About this task:
Copy out exactly the stretch of the listing below that begins at the line containing "1456x837 pixels. At" and ends at the line containing "Task: Open the Object menu", and copy nothing outside it.

*****

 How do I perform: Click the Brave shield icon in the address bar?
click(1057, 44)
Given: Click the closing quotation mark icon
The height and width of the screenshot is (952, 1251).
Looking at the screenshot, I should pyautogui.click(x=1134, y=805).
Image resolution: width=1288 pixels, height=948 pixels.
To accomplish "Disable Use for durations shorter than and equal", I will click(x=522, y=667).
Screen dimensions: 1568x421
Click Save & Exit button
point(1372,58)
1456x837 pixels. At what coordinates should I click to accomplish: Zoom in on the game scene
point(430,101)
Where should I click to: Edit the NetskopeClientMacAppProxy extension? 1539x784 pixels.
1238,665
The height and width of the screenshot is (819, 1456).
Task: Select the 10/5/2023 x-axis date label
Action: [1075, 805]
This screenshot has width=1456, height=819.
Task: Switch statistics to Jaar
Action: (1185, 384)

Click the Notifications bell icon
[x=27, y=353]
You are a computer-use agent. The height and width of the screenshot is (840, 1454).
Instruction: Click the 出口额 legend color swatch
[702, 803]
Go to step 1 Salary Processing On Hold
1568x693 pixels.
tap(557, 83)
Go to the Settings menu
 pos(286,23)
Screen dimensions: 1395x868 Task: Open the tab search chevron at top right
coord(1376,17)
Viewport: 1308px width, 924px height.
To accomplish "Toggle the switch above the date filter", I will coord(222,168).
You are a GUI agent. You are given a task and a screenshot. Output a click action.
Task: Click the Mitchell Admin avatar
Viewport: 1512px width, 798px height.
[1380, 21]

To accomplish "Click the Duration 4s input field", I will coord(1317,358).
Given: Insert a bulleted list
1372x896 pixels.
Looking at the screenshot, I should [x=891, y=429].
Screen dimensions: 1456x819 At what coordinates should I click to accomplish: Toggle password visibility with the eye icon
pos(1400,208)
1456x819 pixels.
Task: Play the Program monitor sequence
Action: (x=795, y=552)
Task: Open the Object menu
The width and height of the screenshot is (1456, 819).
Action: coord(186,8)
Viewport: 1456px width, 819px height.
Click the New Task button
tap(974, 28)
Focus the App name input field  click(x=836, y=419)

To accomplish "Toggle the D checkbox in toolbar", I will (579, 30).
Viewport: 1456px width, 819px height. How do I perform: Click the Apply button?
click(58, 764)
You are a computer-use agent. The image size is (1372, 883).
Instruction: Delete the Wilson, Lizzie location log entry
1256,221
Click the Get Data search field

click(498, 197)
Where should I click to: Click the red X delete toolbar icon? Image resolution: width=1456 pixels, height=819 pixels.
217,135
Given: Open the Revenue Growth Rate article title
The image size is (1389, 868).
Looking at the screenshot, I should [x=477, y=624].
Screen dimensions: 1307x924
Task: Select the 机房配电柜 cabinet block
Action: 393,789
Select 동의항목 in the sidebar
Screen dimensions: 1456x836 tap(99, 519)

*****

Result of the task:
1456x837 pixels. At what coordinates should I click to accomplish: Zoom in on the game scene
point(430,101)
Where should I click to: Edit the NetskopeClientMacAppProxy extension? 1539x784 pixels.
1238,665
The height and width of the screenshot is (819, 1456).
Task: Select the 10/5/2023 x-axis date label
Action: [1075, 805]
This screenshot has width=1456, height=819.
Task: Switch statistics to Jaar
Action: (1185, 384)

Click the Notifications bell icon
[x=27, y=353]
You are a computer-use agent. The height and width of the screenshot is (840, 1454).
Instruction: Click the 出口额 legend color swatch
[702, 803]
Go to step 1 Salary Processing On Hold
1568x693 pixels.
tap(557, 83)
Go to the Settings menu
 pos(286,23)
Screen dimensions: 1395x868 Task: Open the tab search chevron at top right
coord(1376,17)
Viewport: 1308px width, 924px height.
To accomplish "Toggle the switch above the date filter", I will coord(222,168).
You are a GUI agent. You are given a task and a screenshot. Output a click action.
Task: Click the Mitchell Admin avatar
Viewport: 1512px width, 798px height.
[1380, 21]

To accomplish "Click the Duration 4s input field", I will coord(1317,358).
Given: Insert a bulleted list
1372x896 pixels.
Looking at the screenshot, I should [x=891, y=429].
Screen dimensions: 1456x819 At what coordinates should I click to accomplish: Toggle password visibility with the eye icon
pos(1400,208)
1456x819 pixels.
Task: Play the Program monitor sequence
Action: (x=795, y=552)
Task: Open the Object menu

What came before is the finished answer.